■ Fragmento proporcionado
#####
Muchas cosas suceden cuando se abre un aula sin edad. En ese gesto sencillo, pero profundamente revolucionario, se esconde la posibilidad de transformar a una región. Manizales lo acaba de comprobar con la primera cohorte de un experimento que ya no es experimento: la Universidad Intergeneracional de la Universidad de Caldas, un espacio donde la infancia y la vejez, la memoria y la novedad, se sientan en la misma mesa.
No exagero cuando digo que esto era urgente. La pirámide poblacional se invierte, la vida se alarga, y cada vez más ciudades descubren que el futuro no está en los jóvenes únicamente, sino en la capacidad de integrar a quienes acumularon décadas de experiencia. Sin embargo, solemos empujar a los mayores hacia los márgenes, como si ya no tuvieran nada que decir. El resultado: soledad, improductividad forzada, silencios que nos empobrecen a todos.
Por eso este proyecto es más que una serie de cursos. Es una declaración política y cultural: aquí nadie sobra. Aquí los años no se convierten en condena, sino en oportunidad. Nubia esperó 49 años para regresar a un salón de clase. Otros recibieron su primer diploma en la vida. En medio de clases, alguien decía: “En el atardecer de la vida me acordé de que todavía podía disfrutar” o “loro viejo sí aprendía a hablar”. Esas frases son diagnósticos sociales: el tiempo no apaga las ganas, lo que apaga es el olvido.
Lo vivido en estas aulas se pueden asemejar a un campo de luciérnagas. Cada estudiante encendió una luz pequeña, única, frágil. Y juntas, esas luces se transformaron en un resplandor capaz de mostrarle a la ciudad un camino distinto. Un camino donde aprender no es un privilegio de juventud, sino un derecho vitalicio.
#####
■ Datos de origen
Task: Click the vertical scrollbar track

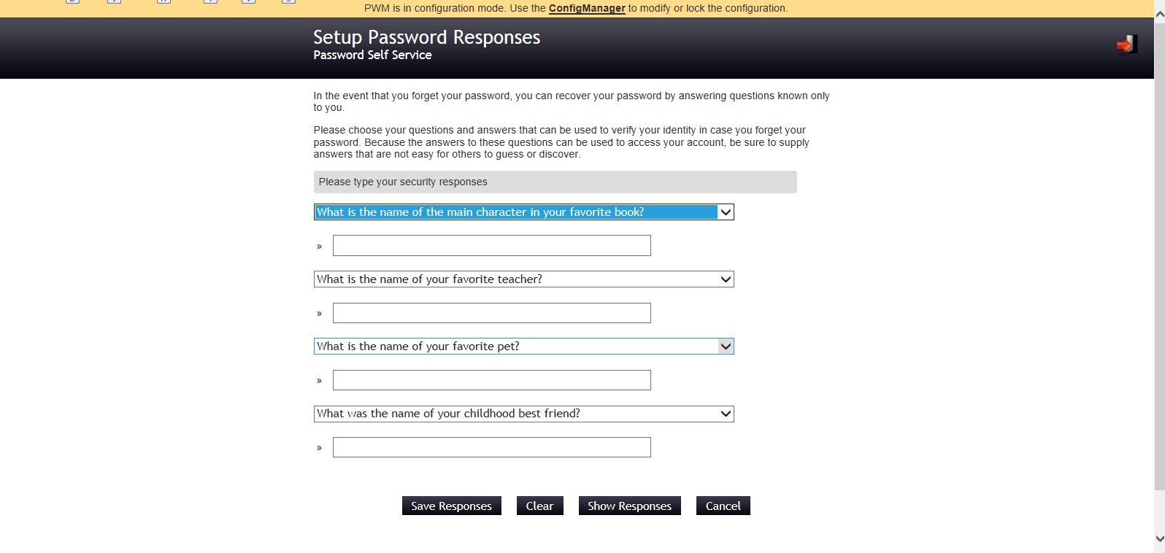Action: coord(1159,292)
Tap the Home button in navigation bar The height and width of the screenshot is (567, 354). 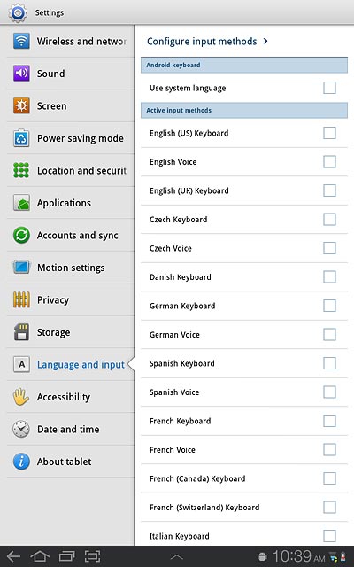coord(40,556)
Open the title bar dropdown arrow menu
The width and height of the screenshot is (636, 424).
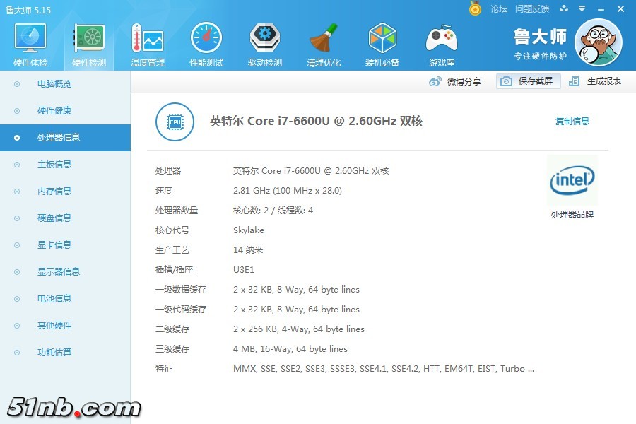tap(582, 8)
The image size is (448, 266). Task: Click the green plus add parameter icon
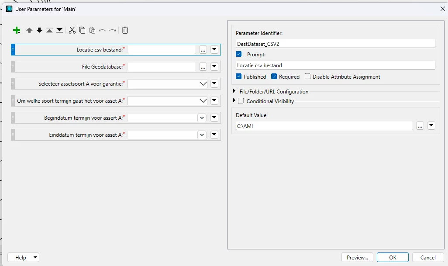(17, 30)
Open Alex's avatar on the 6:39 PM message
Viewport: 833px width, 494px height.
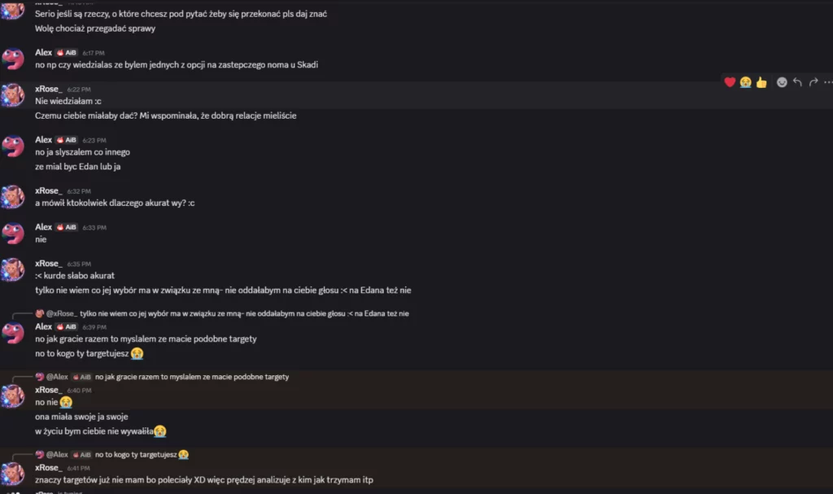click(13, 333)
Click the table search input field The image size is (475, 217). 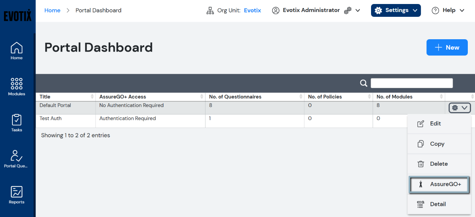pyautogui.click(x=411, y=83)
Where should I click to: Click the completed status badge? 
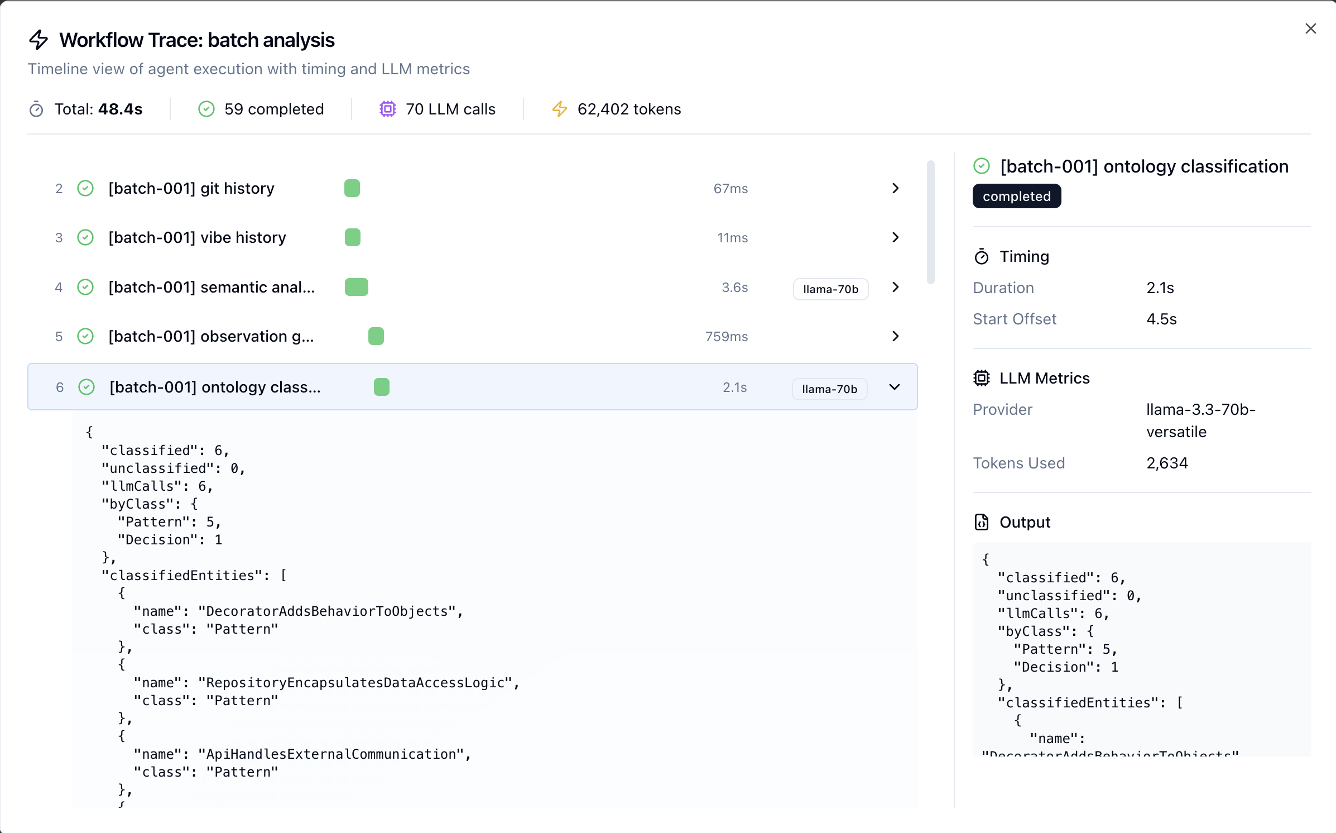pos(1017,197)
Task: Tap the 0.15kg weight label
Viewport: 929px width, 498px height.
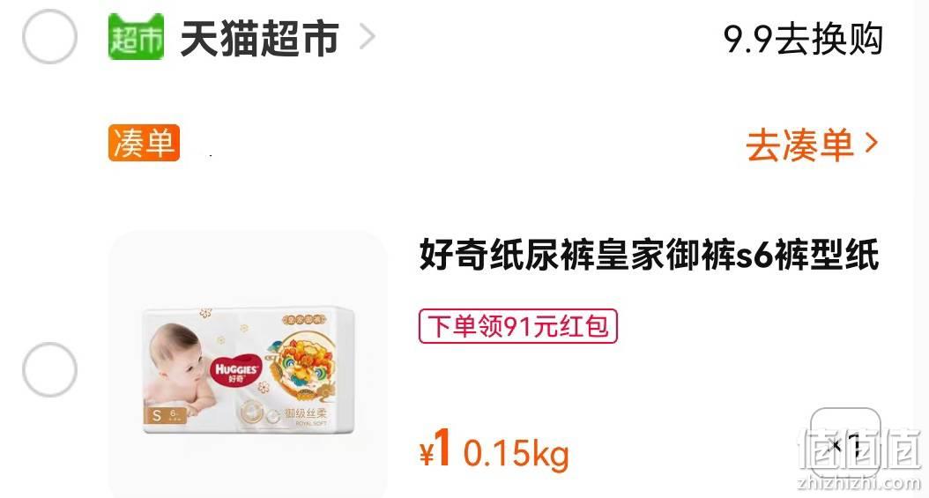Action: [516, 454]
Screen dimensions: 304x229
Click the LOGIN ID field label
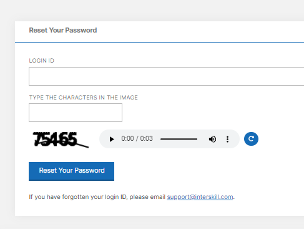tap(42, 61)
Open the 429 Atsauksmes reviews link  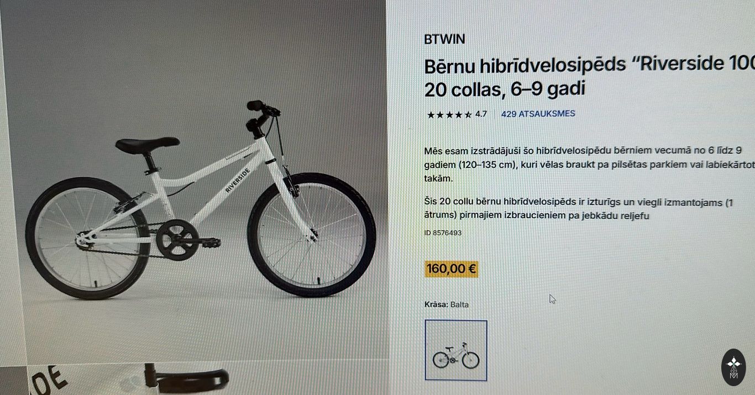[x=538, y=114]
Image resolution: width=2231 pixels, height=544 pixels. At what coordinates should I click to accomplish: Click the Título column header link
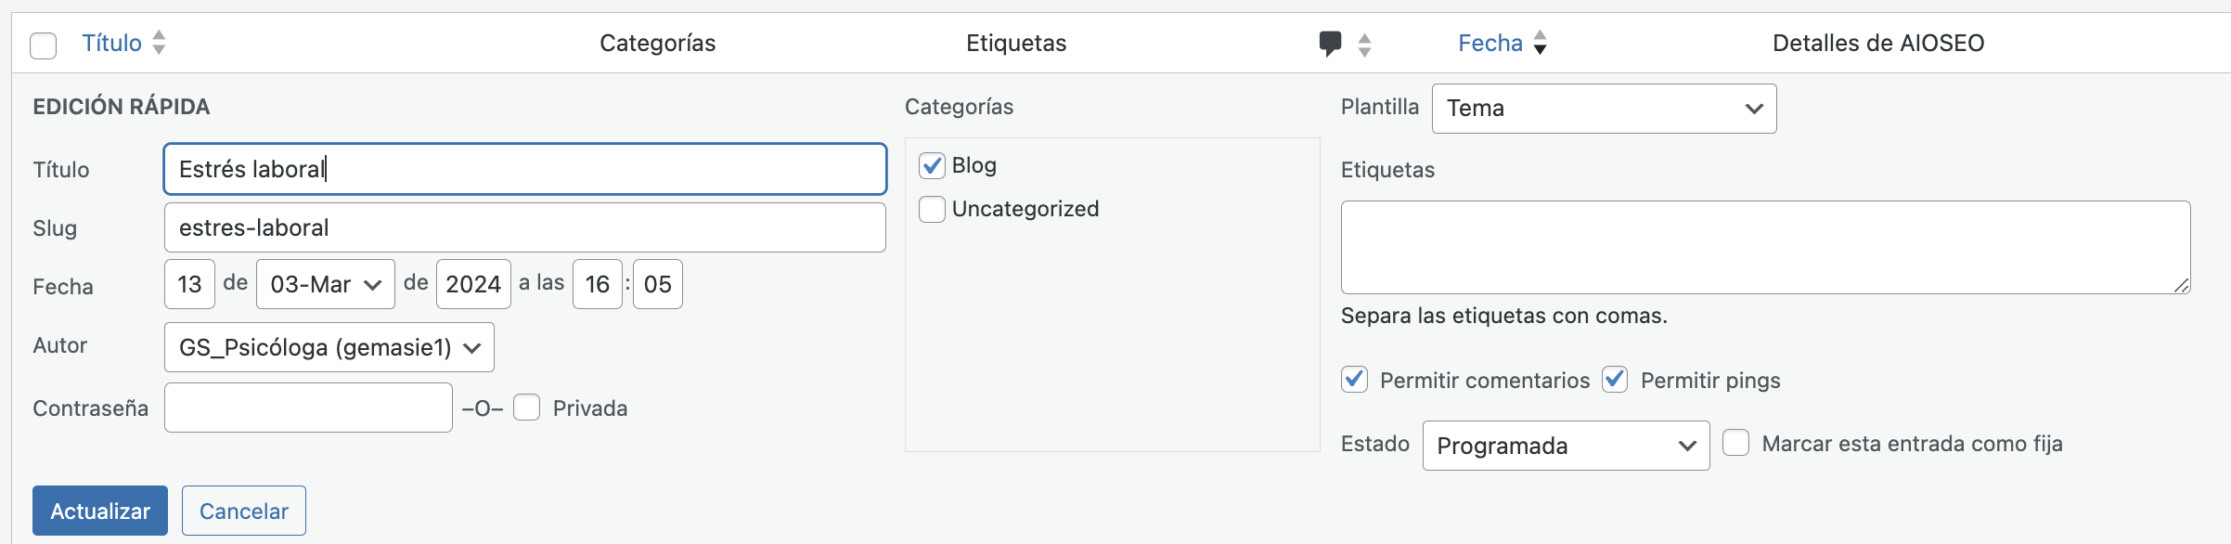[x=112, y=43]
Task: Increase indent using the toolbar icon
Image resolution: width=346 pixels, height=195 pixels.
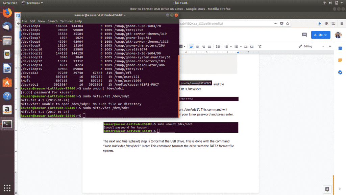Action: [252, 46]
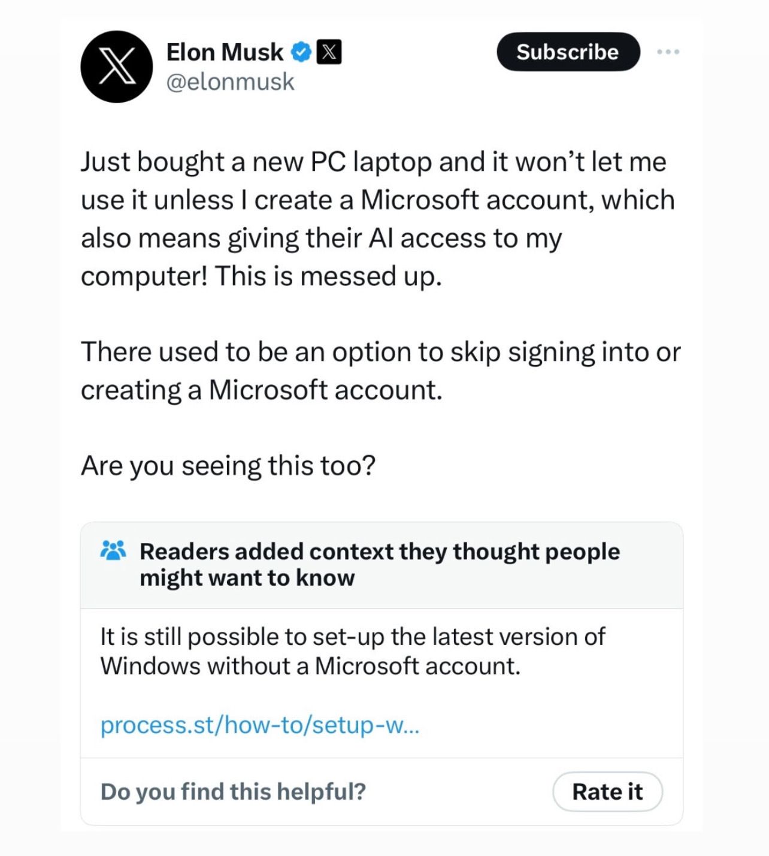Click the community notes people icon
Viewport: 769px width, 856px height.
coord(113,550)
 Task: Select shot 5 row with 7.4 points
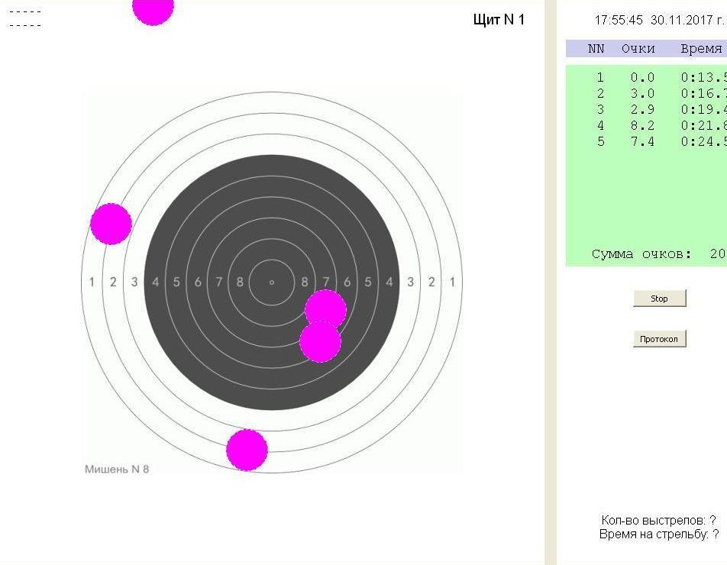click(x=645, y=141)
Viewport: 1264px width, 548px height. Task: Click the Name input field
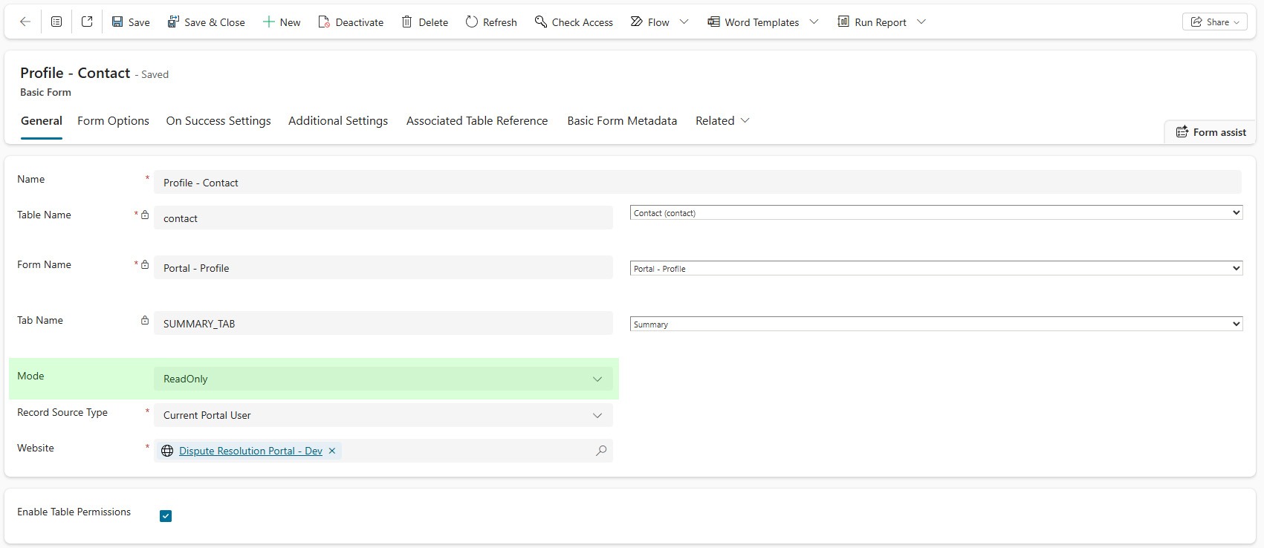697,183
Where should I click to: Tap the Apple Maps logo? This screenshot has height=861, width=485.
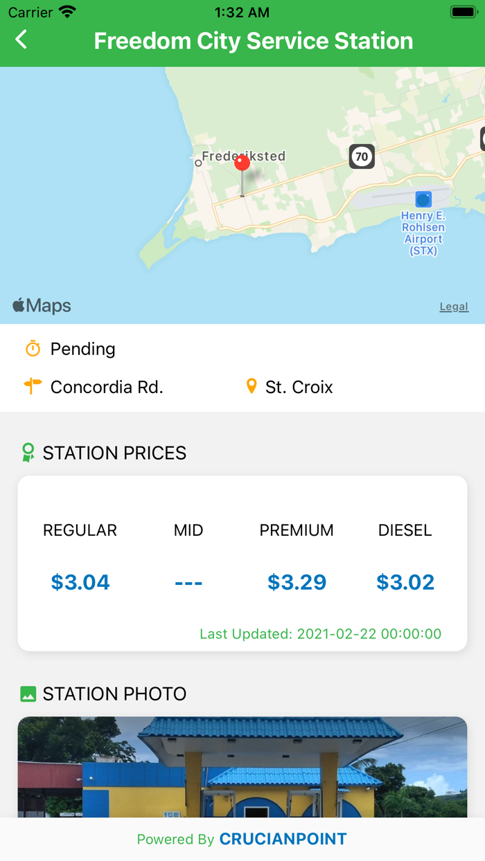click(x=42, y=306)
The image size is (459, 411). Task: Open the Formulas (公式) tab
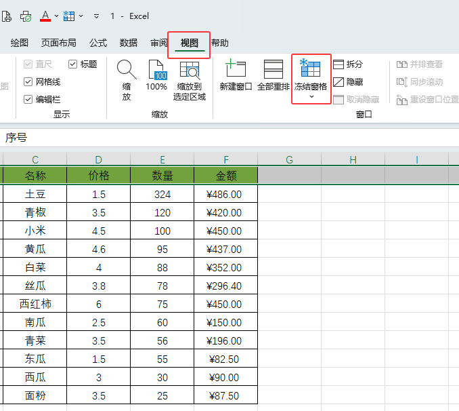pos(98,43)
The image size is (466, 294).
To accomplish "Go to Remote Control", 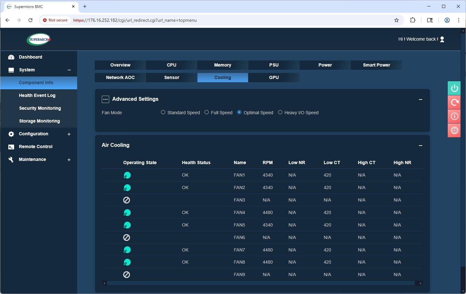I will coord(36,147).
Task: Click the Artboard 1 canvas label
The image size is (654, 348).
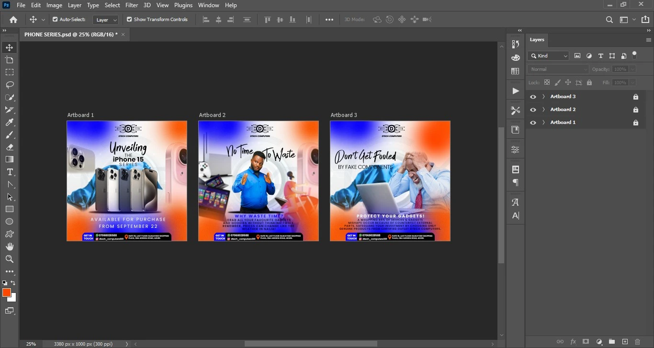Action: point(80,115)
#####
■ Tarea asignada 1
En el texto sobre la Universidad Intergeneracional de Manizales, ¿cuántos años esperó Nubia para volver a un salón de clase?
■ Tarea asignada 2
Prolonga el texto sobre la Universidad Intergeneracional de Manizales a partir de su último párrafo.

■ Resultado del ejercicio 1
49 años.

■ Resultado del ejercicio 2
La Universidad de Caldas, con esta apuesta, desbloqueó nuestra imaginación colectiva. Si fue capaz de abrir sus puertas para que niños de 9 años y adultos de 86 compartieran pupitre, ¿qué otras fronteras podremos cruzar como sociedad? Este paso era inevitable y, al mismo tiempo, impensable. Inevitable porque la región necesitaba reaccionar al reto demográfico con creatividad. Impensable porque pocas veces nos atrevemos a imaginar que se puede educar a todas las edades en un mismo espacio.
La lección es clara: el desarrollo regional no se mide únicamente en indicadores económicos y duros, también en la manera como tejemos comunidad entre generaciones. Cuando la educación se convierte en antídoto contra la soledad, cuando el conocimiento devuelve dignidad y propósito, entonces estamos construyendo futuro en serio.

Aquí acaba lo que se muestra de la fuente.